(Dataset records)
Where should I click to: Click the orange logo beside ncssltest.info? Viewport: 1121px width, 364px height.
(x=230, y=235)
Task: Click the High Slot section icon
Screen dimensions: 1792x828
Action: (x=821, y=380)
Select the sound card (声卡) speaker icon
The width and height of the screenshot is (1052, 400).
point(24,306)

---

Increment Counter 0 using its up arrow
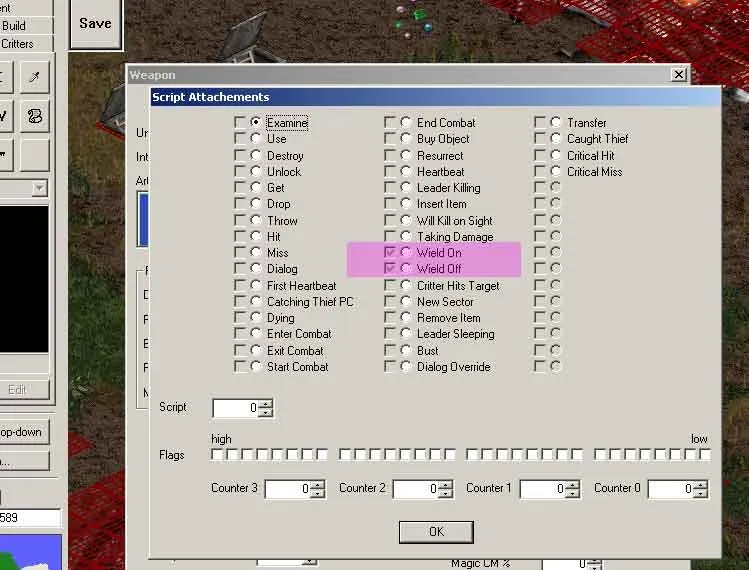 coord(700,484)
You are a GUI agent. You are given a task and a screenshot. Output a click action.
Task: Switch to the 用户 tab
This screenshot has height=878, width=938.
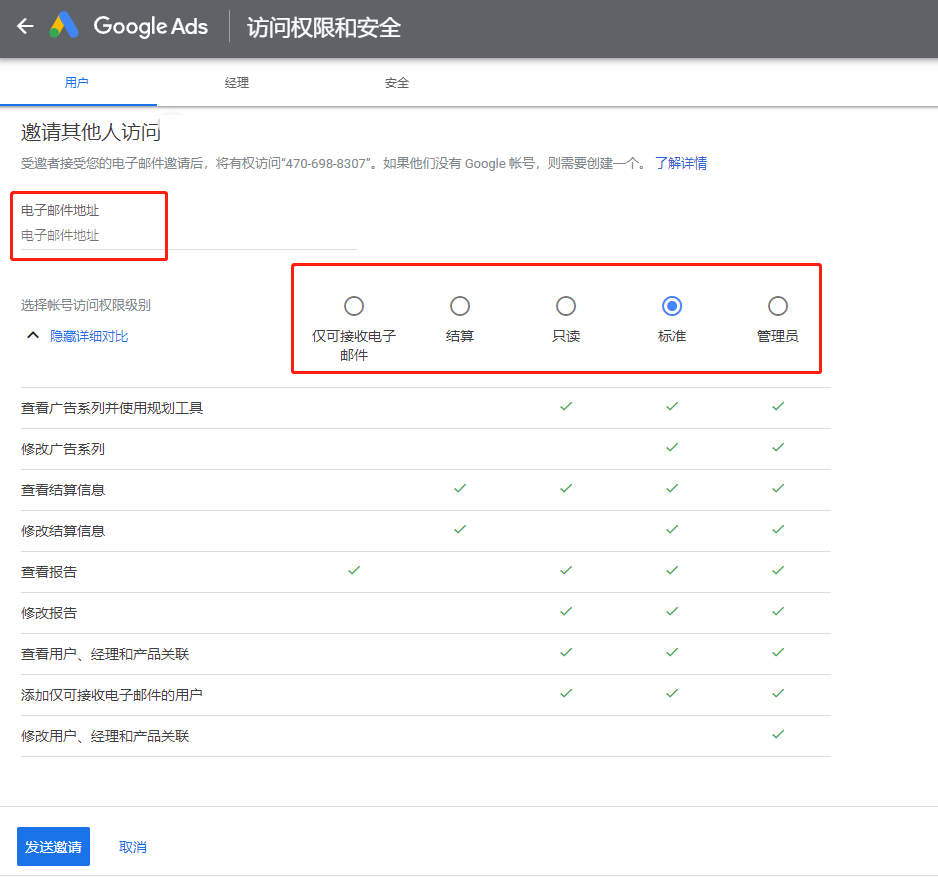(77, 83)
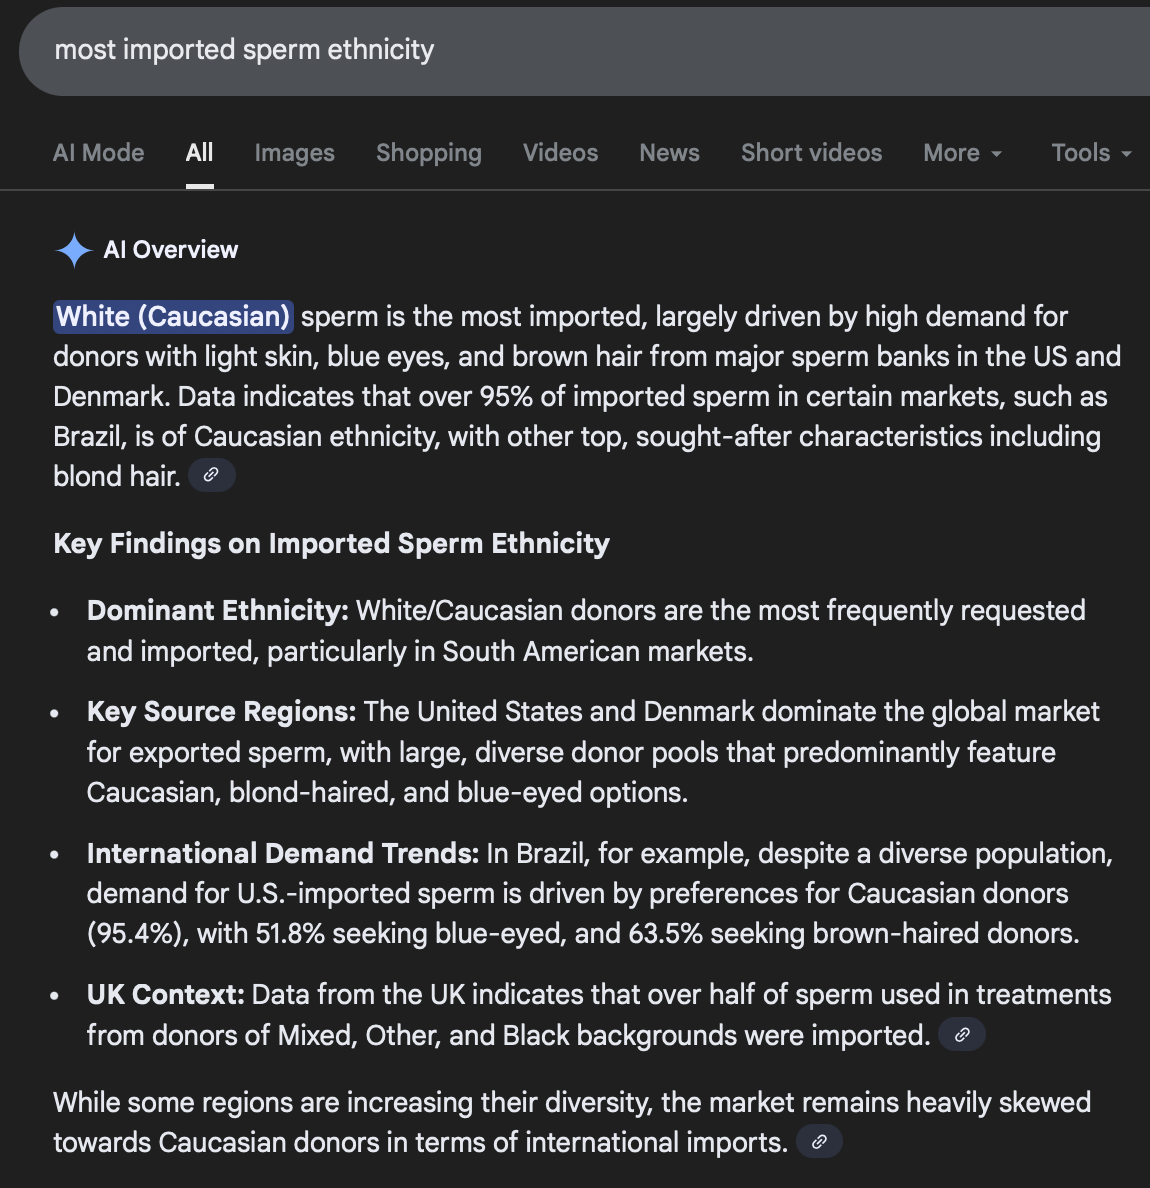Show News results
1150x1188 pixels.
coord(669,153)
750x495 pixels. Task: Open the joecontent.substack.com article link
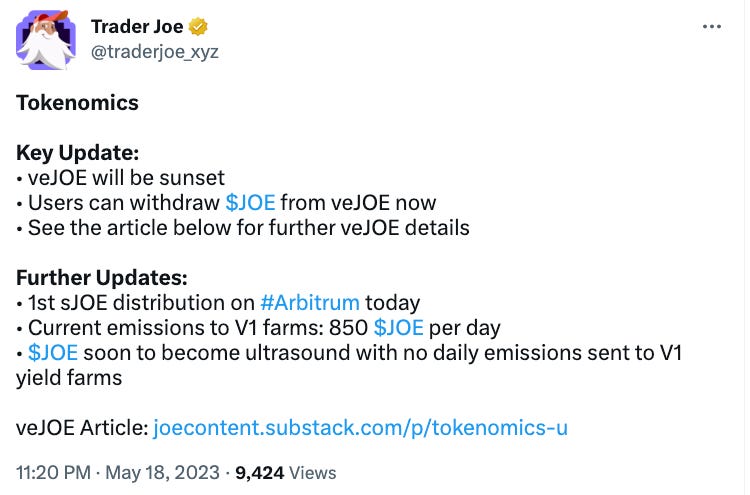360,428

§ **WHAT YOU SHOULD DO**: Using the records above, repeat exactly the run of lines that starts with the line with "Increment Counter 0 using its up arrow" and goes on through the line with "Task: Switch to the 用户 tab"; omit each picture.

§ **SOLVED PROBLEM**:
Increment Counter 0 using its up arrow
 coord(700,484)
You are a GUI agent. You are given a task and a screenshot. Output a click action.
Task: Switch to the 用户 tab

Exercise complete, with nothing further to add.